== Exercise goal ==
Your answer should be only the lines below from the one with "Task: Select the Add a link cable tool" to the one with "Given: Click the Client Apps label text", repeated exactly, ends included.
═══ Extracted entries
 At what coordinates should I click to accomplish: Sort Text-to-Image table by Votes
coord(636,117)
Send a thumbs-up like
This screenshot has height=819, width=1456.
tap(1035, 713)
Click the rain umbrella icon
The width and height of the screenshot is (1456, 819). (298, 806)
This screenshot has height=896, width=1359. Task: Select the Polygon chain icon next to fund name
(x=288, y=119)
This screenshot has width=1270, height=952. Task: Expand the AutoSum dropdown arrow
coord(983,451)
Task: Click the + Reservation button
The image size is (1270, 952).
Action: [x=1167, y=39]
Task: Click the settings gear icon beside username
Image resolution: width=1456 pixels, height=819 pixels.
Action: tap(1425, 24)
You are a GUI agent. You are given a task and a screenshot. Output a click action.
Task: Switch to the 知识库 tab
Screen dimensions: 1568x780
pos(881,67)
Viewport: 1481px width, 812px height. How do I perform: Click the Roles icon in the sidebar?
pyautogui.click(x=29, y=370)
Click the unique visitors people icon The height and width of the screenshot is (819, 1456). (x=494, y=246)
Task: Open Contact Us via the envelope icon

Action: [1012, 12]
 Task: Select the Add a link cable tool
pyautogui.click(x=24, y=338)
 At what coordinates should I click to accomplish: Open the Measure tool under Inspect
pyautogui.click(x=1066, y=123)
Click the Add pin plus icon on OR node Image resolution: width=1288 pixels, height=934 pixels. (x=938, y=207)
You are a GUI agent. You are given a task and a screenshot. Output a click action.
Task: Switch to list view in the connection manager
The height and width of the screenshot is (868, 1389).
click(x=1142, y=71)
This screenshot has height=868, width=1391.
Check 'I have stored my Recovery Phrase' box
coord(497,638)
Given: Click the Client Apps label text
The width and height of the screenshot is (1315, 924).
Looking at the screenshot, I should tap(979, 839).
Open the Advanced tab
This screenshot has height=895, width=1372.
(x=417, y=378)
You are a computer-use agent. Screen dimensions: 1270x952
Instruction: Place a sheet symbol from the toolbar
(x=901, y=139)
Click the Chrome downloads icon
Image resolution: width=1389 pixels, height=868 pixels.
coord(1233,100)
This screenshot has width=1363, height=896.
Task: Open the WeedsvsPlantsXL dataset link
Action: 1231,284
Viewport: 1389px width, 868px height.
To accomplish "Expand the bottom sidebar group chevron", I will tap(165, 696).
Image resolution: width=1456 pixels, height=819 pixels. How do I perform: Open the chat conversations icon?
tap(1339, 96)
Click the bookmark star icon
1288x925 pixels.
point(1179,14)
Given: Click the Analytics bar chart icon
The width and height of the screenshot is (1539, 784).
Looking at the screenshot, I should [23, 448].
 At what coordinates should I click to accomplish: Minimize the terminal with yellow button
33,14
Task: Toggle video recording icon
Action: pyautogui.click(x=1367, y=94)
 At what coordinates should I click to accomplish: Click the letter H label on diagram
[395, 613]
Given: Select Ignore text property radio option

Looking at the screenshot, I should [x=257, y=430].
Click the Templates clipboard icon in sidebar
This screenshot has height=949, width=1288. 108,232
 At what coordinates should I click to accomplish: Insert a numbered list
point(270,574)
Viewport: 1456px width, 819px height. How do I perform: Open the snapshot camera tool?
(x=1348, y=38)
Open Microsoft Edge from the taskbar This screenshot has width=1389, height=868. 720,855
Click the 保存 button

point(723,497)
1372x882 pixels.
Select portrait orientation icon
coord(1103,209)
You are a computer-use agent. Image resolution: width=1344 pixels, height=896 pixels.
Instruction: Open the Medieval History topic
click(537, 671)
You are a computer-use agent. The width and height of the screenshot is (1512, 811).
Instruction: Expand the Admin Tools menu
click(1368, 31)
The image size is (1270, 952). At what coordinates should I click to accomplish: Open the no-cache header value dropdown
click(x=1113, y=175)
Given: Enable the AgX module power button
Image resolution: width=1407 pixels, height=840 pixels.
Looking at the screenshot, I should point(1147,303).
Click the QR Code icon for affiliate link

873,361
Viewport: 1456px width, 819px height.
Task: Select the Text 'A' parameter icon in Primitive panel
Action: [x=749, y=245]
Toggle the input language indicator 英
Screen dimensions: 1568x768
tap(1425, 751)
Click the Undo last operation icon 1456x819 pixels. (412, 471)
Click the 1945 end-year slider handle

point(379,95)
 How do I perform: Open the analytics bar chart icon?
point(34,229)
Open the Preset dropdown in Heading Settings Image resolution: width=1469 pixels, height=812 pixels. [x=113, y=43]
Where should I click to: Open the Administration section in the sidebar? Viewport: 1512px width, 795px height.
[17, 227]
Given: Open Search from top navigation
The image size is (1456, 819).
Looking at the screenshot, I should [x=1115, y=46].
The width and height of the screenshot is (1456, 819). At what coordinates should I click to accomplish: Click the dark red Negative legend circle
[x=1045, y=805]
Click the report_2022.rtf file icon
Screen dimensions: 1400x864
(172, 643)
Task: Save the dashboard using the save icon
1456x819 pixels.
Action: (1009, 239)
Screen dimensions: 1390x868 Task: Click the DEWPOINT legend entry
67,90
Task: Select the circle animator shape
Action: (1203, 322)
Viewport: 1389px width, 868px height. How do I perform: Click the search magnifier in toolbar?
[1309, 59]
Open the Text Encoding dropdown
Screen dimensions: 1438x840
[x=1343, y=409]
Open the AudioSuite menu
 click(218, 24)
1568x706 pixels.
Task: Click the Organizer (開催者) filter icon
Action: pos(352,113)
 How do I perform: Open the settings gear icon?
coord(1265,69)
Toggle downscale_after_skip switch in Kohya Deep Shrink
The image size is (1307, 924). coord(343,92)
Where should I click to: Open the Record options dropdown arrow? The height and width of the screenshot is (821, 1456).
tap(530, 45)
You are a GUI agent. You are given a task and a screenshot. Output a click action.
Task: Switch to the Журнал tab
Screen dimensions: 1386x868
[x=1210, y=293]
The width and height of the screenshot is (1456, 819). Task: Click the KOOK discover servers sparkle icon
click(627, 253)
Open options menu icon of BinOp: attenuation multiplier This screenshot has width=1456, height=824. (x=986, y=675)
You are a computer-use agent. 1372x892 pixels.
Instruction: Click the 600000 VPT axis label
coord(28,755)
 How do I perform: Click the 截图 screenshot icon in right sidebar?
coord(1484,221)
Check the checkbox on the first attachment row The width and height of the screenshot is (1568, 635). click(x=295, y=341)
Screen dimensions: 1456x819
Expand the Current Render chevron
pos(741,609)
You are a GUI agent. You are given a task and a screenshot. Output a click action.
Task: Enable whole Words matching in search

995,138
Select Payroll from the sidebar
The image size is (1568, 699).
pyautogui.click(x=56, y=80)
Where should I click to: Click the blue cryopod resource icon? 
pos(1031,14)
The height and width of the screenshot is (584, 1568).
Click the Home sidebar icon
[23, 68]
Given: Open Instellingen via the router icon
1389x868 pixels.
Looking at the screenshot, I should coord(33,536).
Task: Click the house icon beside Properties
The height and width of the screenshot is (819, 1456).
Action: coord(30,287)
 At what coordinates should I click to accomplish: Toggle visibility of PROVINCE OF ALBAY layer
══════
== Response for this exercise ==
 Task: Select the Add a link cable tool
pyautogui.click(x=24, y=338)
 At what coordinates should I click to accomplish: Open the Measure tool under Inspect
pyautogui.click(x=1066, y=123)
Click the Add pin plus icon on OR node Image resolution: width=1288 pixels, height=934 pixels. (x=938, y=207)
You are a GUI agent. You are given a task and a screenshot. Output a click action.
Task: Switch to list view in the connection manager
The height and width of the screenshot is (868, 1389).
click(x=1142, y=71)
This screenshot has height=868, width=1391.
Check 'I have stored my Recovery Phrase' box
coord(497,638)
Given: Click the Client Apps label text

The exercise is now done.